▸ WHAT NEEDS TO BE DONE
In the listing below, find the line that contains "Click the Beta badge" and the line that contains "Given: Expand the 配置 dropdown arrow". Quote both and every line between them, exactly, and nothing more.

▸ RECORDS TO PROCESS
----------------
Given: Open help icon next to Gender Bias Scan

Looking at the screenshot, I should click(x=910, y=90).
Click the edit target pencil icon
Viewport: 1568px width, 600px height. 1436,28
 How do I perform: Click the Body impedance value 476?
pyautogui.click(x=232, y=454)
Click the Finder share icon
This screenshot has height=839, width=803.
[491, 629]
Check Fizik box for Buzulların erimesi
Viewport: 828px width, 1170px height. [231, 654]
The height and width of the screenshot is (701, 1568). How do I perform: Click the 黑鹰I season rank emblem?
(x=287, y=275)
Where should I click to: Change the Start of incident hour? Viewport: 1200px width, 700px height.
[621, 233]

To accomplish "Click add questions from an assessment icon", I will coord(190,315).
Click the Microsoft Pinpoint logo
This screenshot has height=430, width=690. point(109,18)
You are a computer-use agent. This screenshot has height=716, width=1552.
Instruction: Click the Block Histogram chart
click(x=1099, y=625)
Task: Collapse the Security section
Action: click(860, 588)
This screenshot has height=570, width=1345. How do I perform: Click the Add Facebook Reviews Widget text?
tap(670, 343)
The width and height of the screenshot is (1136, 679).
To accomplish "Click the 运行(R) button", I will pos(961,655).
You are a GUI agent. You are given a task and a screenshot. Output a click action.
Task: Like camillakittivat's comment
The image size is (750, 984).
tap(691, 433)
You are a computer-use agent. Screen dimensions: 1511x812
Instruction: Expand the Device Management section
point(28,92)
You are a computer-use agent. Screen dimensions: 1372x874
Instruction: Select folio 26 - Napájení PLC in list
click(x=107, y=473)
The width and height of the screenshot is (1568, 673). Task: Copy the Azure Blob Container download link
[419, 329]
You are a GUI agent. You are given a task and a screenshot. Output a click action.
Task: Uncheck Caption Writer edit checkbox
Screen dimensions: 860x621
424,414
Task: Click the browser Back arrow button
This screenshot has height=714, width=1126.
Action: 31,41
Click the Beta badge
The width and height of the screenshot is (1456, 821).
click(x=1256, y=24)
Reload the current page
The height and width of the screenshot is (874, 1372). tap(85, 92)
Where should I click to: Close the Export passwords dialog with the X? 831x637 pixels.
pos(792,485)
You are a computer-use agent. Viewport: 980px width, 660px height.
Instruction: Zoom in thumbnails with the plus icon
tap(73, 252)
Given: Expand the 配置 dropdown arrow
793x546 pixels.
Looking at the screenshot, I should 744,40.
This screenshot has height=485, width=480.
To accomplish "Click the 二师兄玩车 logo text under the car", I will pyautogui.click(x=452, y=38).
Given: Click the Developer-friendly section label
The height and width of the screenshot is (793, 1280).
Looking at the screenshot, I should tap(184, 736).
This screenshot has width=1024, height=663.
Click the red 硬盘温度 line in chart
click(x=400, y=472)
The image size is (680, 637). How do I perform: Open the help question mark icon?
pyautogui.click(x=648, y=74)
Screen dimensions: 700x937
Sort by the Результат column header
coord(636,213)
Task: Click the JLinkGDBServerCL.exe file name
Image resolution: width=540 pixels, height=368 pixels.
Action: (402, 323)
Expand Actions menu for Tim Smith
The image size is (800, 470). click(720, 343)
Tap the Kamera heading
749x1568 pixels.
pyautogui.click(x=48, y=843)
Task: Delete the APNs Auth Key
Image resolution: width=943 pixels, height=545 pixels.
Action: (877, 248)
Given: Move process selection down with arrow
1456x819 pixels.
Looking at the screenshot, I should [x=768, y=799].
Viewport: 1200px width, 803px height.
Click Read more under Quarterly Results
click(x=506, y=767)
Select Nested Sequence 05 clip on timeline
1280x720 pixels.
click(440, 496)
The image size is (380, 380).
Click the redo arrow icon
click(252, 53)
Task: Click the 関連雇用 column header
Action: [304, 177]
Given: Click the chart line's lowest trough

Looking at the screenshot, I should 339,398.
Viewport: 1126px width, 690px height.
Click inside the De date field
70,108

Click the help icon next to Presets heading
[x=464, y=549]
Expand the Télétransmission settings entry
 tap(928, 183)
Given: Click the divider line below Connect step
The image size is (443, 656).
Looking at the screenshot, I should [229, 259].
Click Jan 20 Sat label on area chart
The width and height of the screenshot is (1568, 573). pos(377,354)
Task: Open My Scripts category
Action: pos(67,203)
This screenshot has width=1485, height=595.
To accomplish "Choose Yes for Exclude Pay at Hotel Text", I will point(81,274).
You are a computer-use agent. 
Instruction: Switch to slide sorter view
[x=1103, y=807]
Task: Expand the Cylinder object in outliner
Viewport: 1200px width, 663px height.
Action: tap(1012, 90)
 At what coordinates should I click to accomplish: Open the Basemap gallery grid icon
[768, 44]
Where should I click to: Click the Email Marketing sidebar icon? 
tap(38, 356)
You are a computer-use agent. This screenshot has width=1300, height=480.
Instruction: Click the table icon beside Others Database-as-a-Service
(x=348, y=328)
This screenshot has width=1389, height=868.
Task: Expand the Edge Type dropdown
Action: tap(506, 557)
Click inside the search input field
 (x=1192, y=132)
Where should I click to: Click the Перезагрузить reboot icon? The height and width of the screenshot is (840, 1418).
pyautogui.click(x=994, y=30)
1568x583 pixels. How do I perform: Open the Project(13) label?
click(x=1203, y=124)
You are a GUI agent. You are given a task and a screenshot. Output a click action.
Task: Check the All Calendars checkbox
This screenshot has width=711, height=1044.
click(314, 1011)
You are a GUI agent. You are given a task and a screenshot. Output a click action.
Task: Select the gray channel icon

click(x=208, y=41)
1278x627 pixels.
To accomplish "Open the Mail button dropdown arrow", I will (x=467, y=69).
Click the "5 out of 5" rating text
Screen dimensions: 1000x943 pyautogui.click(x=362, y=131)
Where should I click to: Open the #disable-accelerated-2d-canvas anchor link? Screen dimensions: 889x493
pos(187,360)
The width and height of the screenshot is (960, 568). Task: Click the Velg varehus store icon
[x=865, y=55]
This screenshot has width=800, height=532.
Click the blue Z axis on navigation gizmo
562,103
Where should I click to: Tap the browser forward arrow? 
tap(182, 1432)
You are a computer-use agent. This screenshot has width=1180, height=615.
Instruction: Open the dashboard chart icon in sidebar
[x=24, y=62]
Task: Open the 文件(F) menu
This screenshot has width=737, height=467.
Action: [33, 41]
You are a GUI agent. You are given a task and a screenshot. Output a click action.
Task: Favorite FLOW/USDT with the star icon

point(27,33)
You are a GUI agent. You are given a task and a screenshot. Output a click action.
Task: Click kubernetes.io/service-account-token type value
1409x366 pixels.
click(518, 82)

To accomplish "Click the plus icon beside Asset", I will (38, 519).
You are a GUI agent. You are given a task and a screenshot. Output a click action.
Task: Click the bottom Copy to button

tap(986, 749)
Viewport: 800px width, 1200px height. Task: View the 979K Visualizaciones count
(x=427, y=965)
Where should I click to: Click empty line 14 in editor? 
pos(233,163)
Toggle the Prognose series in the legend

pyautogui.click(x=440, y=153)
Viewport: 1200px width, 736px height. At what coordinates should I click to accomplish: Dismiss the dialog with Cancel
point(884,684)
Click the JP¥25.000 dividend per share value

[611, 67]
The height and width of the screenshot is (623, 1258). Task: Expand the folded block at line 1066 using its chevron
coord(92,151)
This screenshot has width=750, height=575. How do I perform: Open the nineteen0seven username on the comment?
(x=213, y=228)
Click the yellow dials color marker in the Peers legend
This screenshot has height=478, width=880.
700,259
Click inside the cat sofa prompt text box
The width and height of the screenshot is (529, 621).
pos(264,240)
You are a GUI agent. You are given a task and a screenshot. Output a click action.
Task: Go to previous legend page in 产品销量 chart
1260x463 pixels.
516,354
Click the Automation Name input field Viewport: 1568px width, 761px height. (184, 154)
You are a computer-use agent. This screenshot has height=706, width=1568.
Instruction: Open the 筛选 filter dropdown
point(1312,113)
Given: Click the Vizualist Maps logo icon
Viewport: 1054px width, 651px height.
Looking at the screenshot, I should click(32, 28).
----------------
▸ RESPONSE AREA
Click the Beta badge
The width and height of the screenshot is (1456, 821).
click(x=1256, y=24)
Reload the current page
The height and width of the screenshot is (874, 1372). tap(85, 92)
Where should I click to: Close the Export passwords dialog with the X? 831x637 pixels.
pos(792,485)
You are a computer-use agent. Viewport: 980px width, 660px height.
Instruction: Zoom in thumbnails with the plus icon
tap(73, 252)
Given: Expand the 配置 dropdown arrow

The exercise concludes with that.